Un sepulcro se erguía en el centro de la cámara real. Un rayo de luz iluminó el catafalco y Magoo vio al faraón en todo su horror. Su cuerpo estaba incorrupto, como si estuviera durmiendo y no sufriera, como se merecía, el infierno de los injustos. Contempló su mandíbula apretada que enseñaba unos caninos puntiagudos y sanguinolentos. Su nariz ancha, minúscula y plana. Sus ojos pequeños y acerados, que parecían seguir al espectador conforme este se movía.  En vida del viejo director se decía que a su ojo perspicaz no se le escapaba nada ni nadie: era el órgano justiciero que escudriñaba las almas desprevenidas y auscultaba el latido de las paredes conspiradoras, el instrumento de la justicia divina sobre la tierra. Las manos, cruzadas sobre el pecho, con sendos artilugios de tortura: en la siniestra, una vara (¿símbolo de Horus?); en la diestra, una regla de roble macizo. Las venas azuladas se perfilaban en unas manos robustas, dominadas por una continua tensión, como si aún estuvieran pletóricas de vida, impacientes por impartir justicia. Una de ellas, la callosa, era mucho más grande que la otra, y conservaba restos de sangre de doscientos años atrás, pus y granitos chafados de los alumnos. Su cabeza reposaba sobre un libro con un armazón de hierro forjado que se cerraba a cal y canto: El Libro de las torturas del faraón. En él Usthiasuk anotaba el tormento reservado para cada de sus alumnos y profesores díscolos. El contenido de ese libro es tan horroroso que no nos sentimos autorizados a divulgarlo, porque pueden herir la sensibilidad del lector, aunque se rumorea que los suplicios están inspirados en El Código de Hammurabi y La Divina Comedia. La decoración del basamento reforzaba ese sentimiento de pánico. En sus bajorrelieves se perfilaban varios canes, chacales y cinocéfalos con gesto amenazante y destacaban los bustos de los principales perros guardianes de Usthiasuk: Tobías Mazas, alias Cao, y Guanche Díaz, alias Destructor, dos profesores con hechura de bulldogs que eran su mano derecha a la hora de “imponer ley y orden” entre los estudiantes con la contundencia de sus puños.
El doctor Maravillas sacó un libro de Gloria Cárdenas. Con una carcajada espantosa le prendió fuego y exclamó:
–Tarugh ugh Tarugh Memosh.
El sepulcro retumbó, como si Ushtiasuk se revolviera en su tumba.

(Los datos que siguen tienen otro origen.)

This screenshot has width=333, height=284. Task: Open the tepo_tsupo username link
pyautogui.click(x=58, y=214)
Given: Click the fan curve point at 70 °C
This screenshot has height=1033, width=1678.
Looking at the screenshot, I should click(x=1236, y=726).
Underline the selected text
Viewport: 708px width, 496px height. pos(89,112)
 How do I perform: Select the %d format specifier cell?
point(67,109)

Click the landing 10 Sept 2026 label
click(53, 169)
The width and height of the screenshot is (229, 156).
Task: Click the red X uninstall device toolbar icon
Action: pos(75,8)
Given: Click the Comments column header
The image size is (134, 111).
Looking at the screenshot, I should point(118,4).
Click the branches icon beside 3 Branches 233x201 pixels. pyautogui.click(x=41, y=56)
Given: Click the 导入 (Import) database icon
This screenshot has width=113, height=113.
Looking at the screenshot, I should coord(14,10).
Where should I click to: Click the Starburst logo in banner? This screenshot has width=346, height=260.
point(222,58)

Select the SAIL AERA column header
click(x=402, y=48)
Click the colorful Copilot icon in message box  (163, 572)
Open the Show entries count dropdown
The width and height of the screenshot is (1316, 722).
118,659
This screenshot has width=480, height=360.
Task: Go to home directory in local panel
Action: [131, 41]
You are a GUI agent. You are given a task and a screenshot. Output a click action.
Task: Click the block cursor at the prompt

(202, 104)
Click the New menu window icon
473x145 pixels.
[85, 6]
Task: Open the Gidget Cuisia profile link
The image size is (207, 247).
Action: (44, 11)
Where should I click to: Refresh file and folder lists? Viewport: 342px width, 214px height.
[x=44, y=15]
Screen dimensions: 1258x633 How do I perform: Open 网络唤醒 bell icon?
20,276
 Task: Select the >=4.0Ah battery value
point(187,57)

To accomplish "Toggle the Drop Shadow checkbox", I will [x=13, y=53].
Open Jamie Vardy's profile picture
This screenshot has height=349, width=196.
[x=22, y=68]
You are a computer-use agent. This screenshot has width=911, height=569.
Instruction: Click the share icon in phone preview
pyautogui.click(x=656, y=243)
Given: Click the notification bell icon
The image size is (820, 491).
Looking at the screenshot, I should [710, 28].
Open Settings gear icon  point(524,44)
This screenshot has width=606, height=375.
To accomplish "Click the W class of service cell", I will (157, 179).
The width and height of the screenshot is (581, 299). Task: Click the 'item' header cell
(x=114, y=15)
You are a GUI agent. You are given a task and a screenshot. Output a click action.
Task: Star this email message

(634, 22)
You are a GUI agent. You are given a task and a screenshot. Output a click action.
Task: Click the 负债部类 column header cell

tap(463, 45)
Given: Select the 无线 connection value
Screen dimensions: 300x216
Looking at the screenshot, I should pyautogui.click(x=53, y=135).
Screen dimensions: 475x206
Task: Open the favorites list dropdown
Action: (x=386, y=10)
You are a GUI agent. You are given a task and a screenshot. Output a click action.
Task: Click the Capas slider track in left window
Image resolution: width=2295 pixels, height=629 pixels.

El doctor volvió a recitar el mantra:
–Tarugh ugh Tarugh Memosh.
Luego cogió un cráneo de escayola con la misma inscripción –Tarugh ugh Tarugh Memosch–  y lo metió en un hueco de la pared.
En la cripta de Usthiasuk, una vez al día, un rayo de luz se filtra por las paredes, ilumina al faraón y este se reaviva por unos momentos tras escuchar el conjuro secreto: su rostro se enciende, sus ojos brillan y su cuerpo se pone en danza, o al menos eso dicen cuentos de viejas. Muchos testigos aseguran que no murió y que se aparece por las noches a los alumnos y orientadores desprevenidos.
¿Es un espejismo o al profesor Magoo le parece ver cómo el faraón se despierta de su tumba y le observa con su mirada letal?